Os restantes membros do blog não terão coragem de dar um pontapé no cu deste sujeito, que mais parece um agente infiltrado?
Anónimo,
o que o João Tunes faz é criticar a tese do "quanto pior, melhor", que tem tido efeitos devastadores e historicamente eloquentes (veja-se, por exemplo, o que se passou na Alemanha nos anos imediatamente anteriores à conquista do poder por Hitler, quando se via, na perspectiva do PC alemão, na força crescente dos nazis um sinal de agonia do capitalismo, ao mesmo tempo que se declarava a "soccial-democracia" e, sobretudo, a sua "ala esquerda", o "inimigo principal", sendo os social-democratas e outras forças não-alinhadas rotulados como "social-fascistass", "nazi-trotskistas", etc.).
Por outro lado, ver apoio à política seguida pelo PS no post é lê-lo completamente ao contrário.
Finalmente, seria o camarada João Tunes que teria o direito de pontapear para fora da caixa de comentários um post que o insulta, acusando-o de parecer um "agente infiltrado". Com efeito, há uma disposição do "estatuto editorial" do blogue que estipula a eliminação de comentários que "sejam abertamente insultuosos ou de natureza difamatória, sobretudo se encobertos pelo anonimato ou equivalente".
Estamos entendidos?
msp
Atão qual é o cargo que queres?
mIGUEL SERRAS pEREIRA,ÉS MESMO BUÉ DA INTELIGENTE E A TUA RETÓRICA INVENCIVEL.sE O oBUSH TE CONHECER VAIS LOGO PARA UM THINK TANK DE MERDA!
Antes de mais, sou o anónimo do primeiro comentário (e não o do terceiro).
MSP e João Tunes, sintam-se à vontade para apagá-lo se o acharem indecente. Se eu comentei foi mesmo porque acho a sua análise indecente.

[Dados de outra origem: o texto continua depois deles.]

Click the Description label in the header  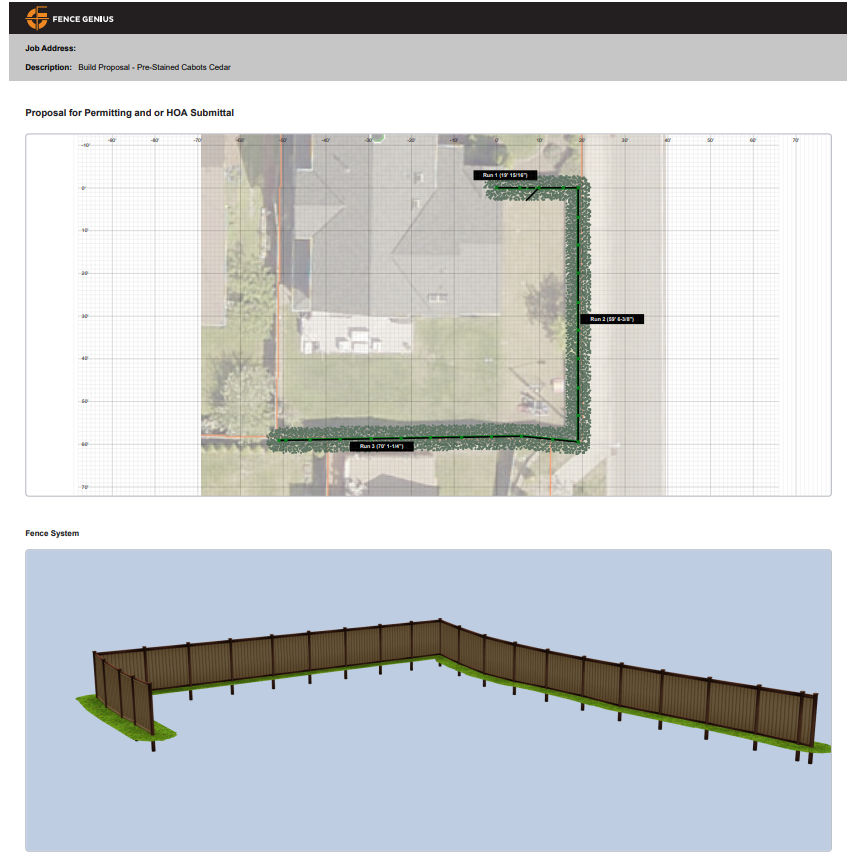coord(48,67)
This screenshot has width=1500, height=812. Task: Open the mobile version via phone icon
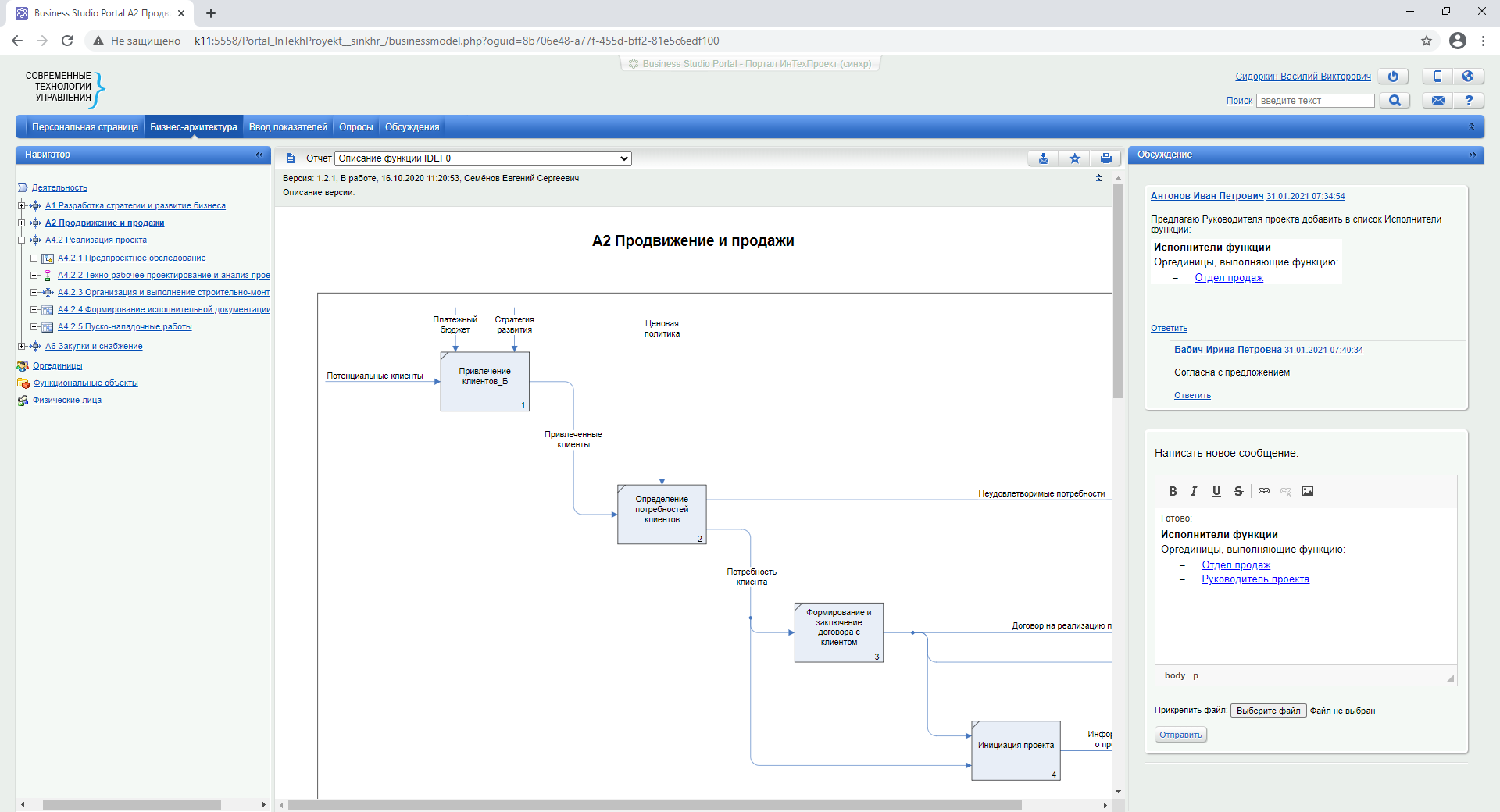click(x=1438, y=77)
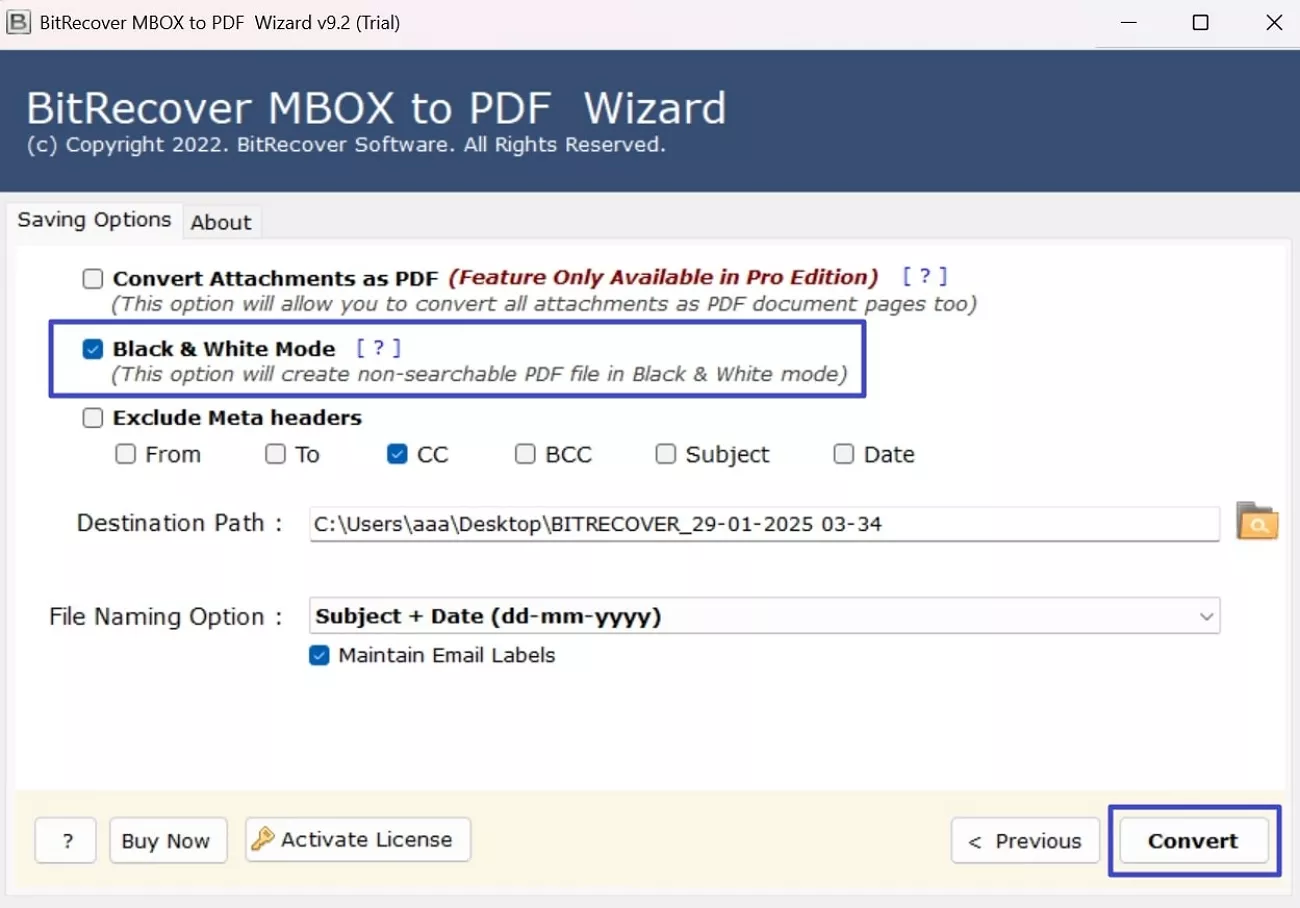Enable Convert Attachments as PDF

(93, 278)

Eu não vi no post um apoio ao PS por parte do João Tunes. Ao interpelá-lo sobre o PEC, pretendo apenas fazê-lo reflectir sobre as propostas alternativas da tal "esquerda radical", essas sim, com vista à criação de emprego (reabilitação urbana, por parte do BE, por exemplo). Aliás, os partidos radicais com assento parlamentar perdem até demasiado tempo em tentar dar respostas reais a um sistema que pretendem derrubar; e sim, tenho bem a noção do que estou a dizer. Ver nessa postura algum contentamento face ao aumento do desemprego é que é algo para mim incompreensível.
De resto até concordo com a conclusão de que esse "equívoco" se mostra resistente aos ciclos económicos menos bons. Da minha geração, os que ficaram com diploma e não encontram emprego só votam à esquerda do PS em sinal de protesto, e nunca com verdadeira consciência de classe ou coisa que o valha, porque isso morreu tudo em 89, não foi?